Assigned task: Give back an exact copy of the lines in the records below, from the line that has "Calendário (122, 151)" through the line that has "Maria Luiza (69, 2386)", and nothing besides.

Data to process:
------------------------------------------------------------

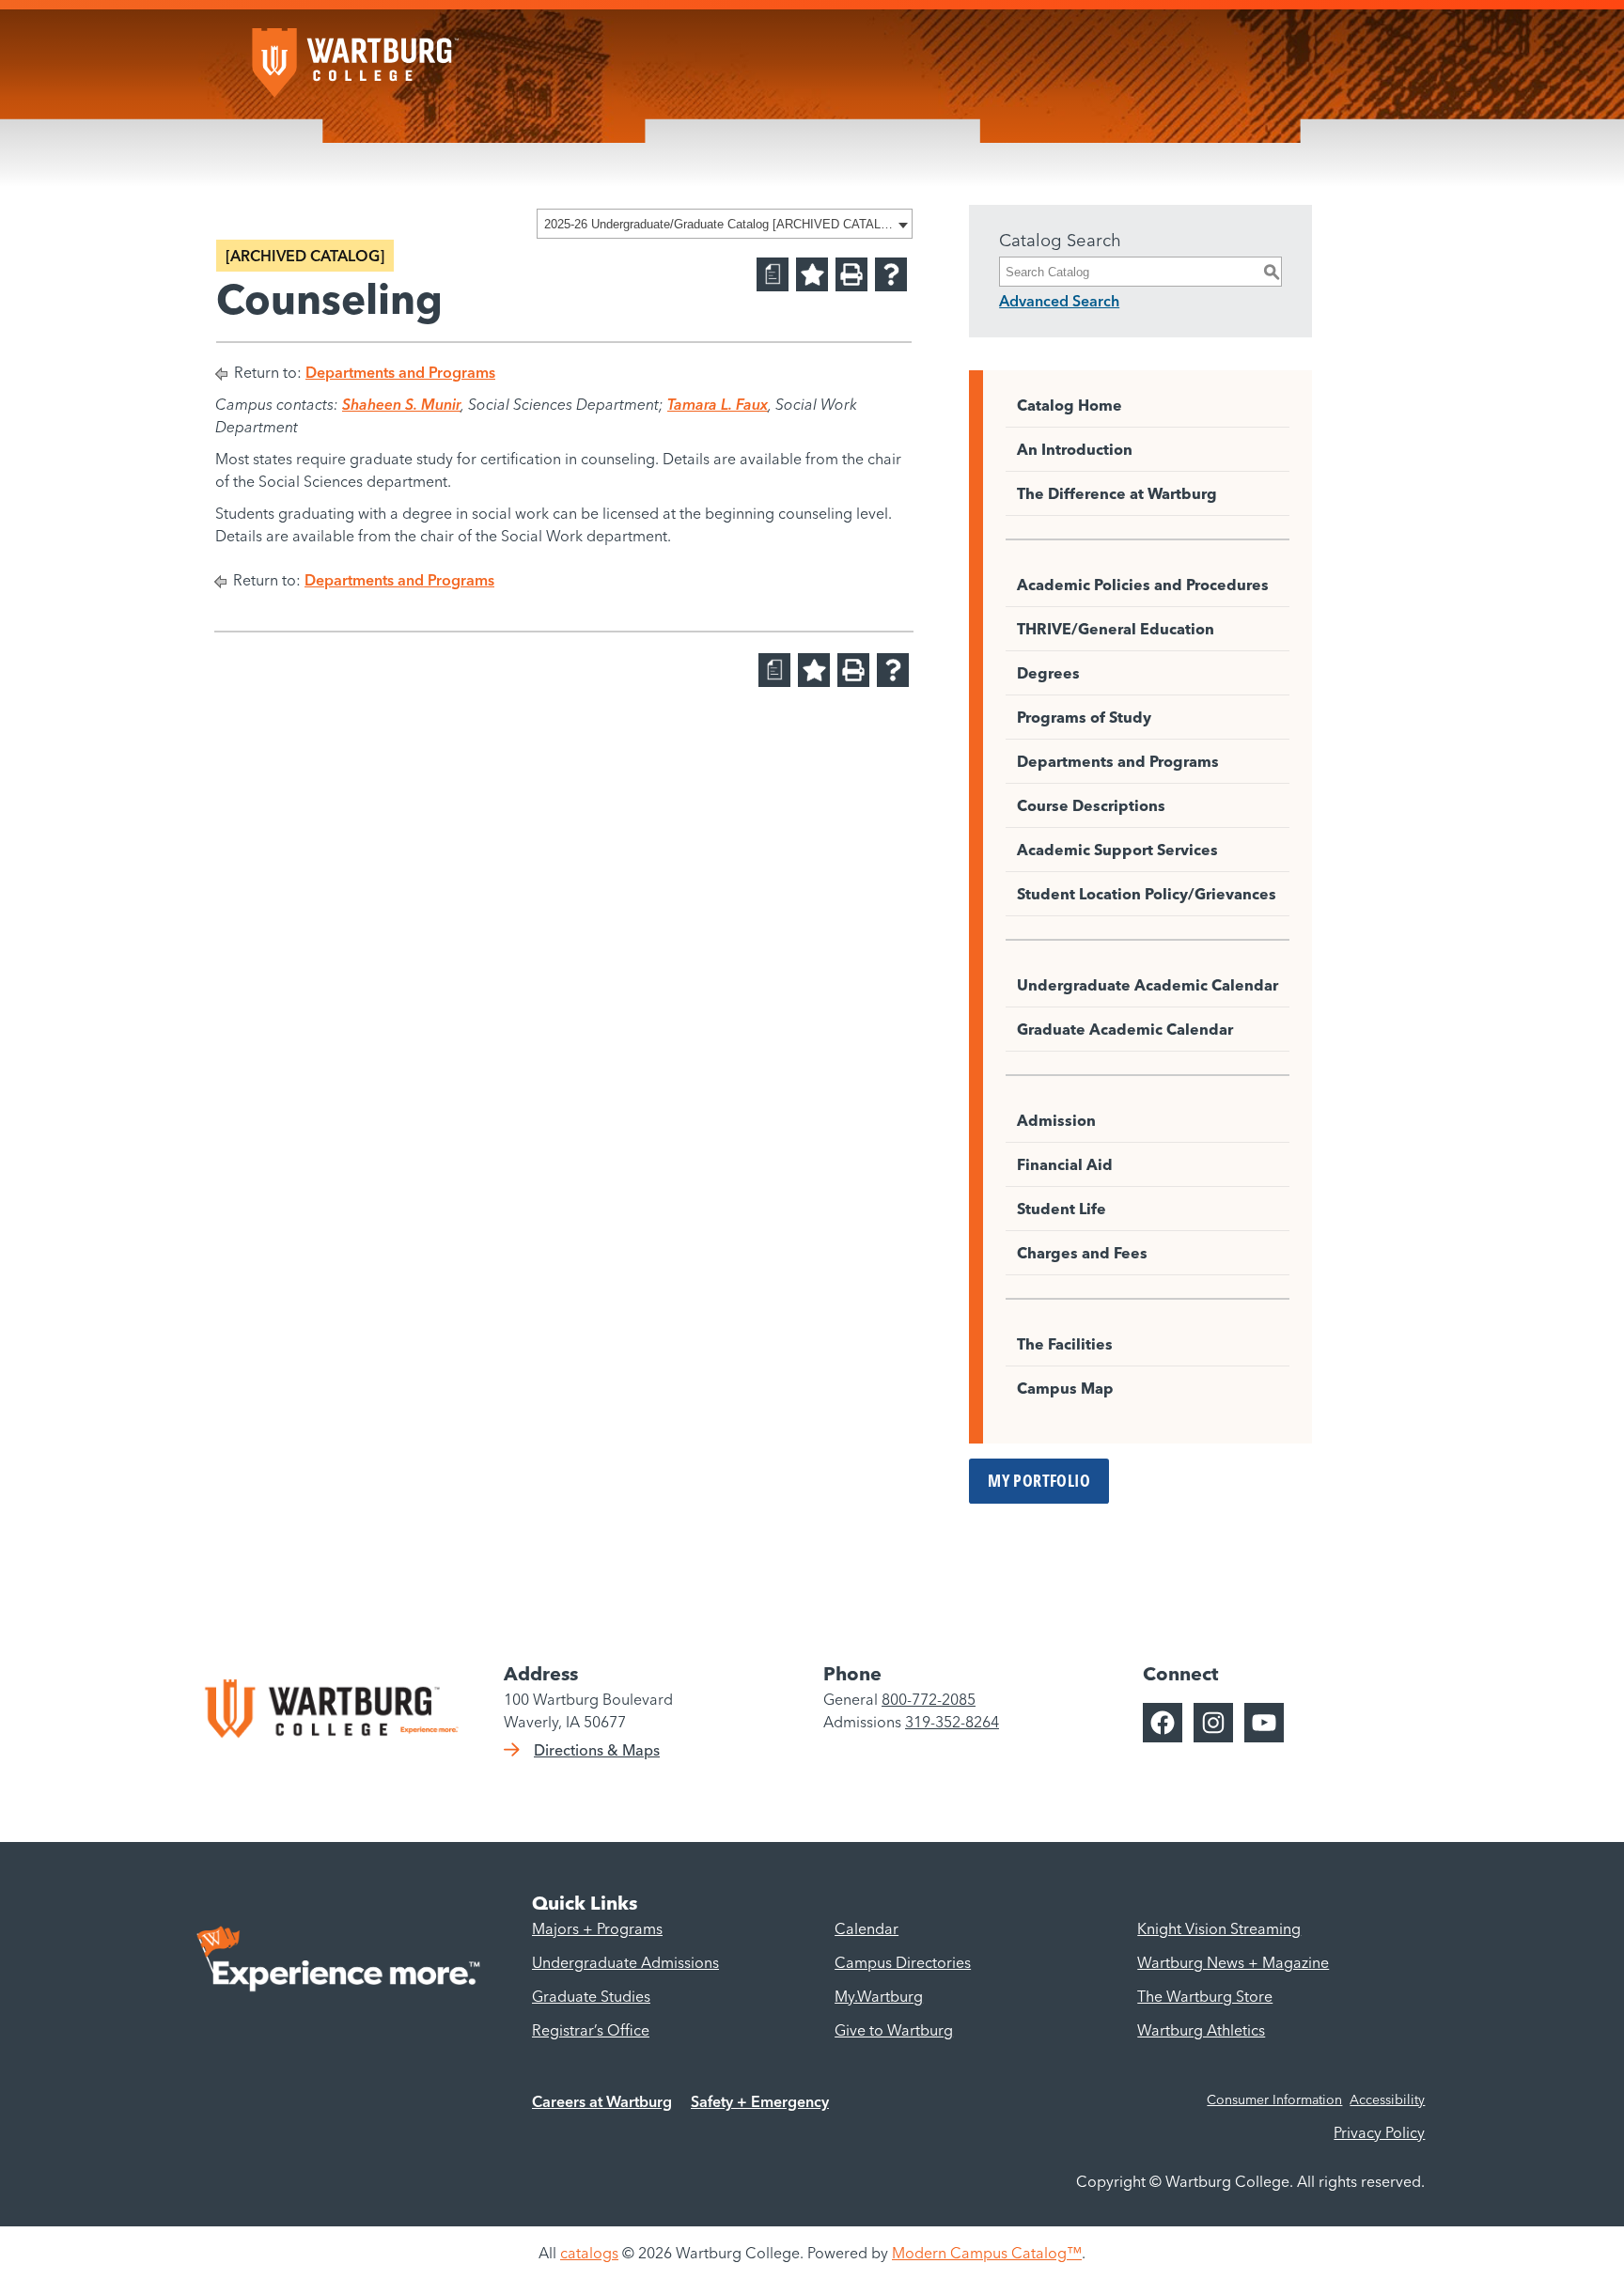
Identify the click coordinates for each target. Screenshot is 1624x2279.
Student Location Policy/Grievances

------------------------------------------------------------

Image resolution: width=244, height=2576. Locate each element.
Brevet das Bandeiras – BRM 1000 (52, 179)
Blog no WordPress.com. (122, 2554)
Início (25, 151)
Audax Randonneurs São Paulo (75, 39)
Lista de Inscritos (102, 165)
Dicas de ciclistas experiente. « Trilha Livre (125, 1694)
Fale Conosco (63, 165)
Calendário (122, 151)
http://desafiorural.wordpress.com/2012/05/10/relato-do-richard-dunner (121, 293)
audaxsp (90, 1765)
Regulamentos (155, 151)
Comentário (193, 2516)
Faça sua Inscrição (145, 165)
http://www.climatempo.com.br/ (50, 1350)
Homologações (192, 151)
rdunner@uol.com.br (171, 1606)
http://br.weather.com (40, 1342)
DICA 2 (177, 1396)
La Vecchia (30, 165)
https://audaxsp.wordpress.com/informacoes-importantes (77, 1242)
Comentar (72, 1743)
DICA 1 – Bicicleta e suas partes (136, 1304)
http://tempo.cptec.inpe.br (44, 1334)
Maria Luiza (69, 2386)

------------------------------------------------------------

Solution to this task:
Calendário (122, 151)
http://desafiorural.wordpress.com/2012/05/10/relato-do-richard-dunner (121, 293)
audaxsp (90, 1765)
Regulamentos (155, 151)
Comentário (193, 2516)
Faça sua Inscrição (145, 165)
http://www.climatempo.com.br/ (50, 1350)
Homologações (192, 151)
rdunner@uol.com.br (171, 1606)
http://br.weather.com (40, 1342)
DICA 2 (177, 1396)
La Vecchia (30, 165)
https://audaxsp.wordpress.com/informacoes-importantes (77, 1242)
Comentar (72, 1743)
DICA 1 – Bicicleta e suas partes (136, 1304)
http://tempo.cptec.inpe.br (44, 1334)
Maria Luiza (69, 2386)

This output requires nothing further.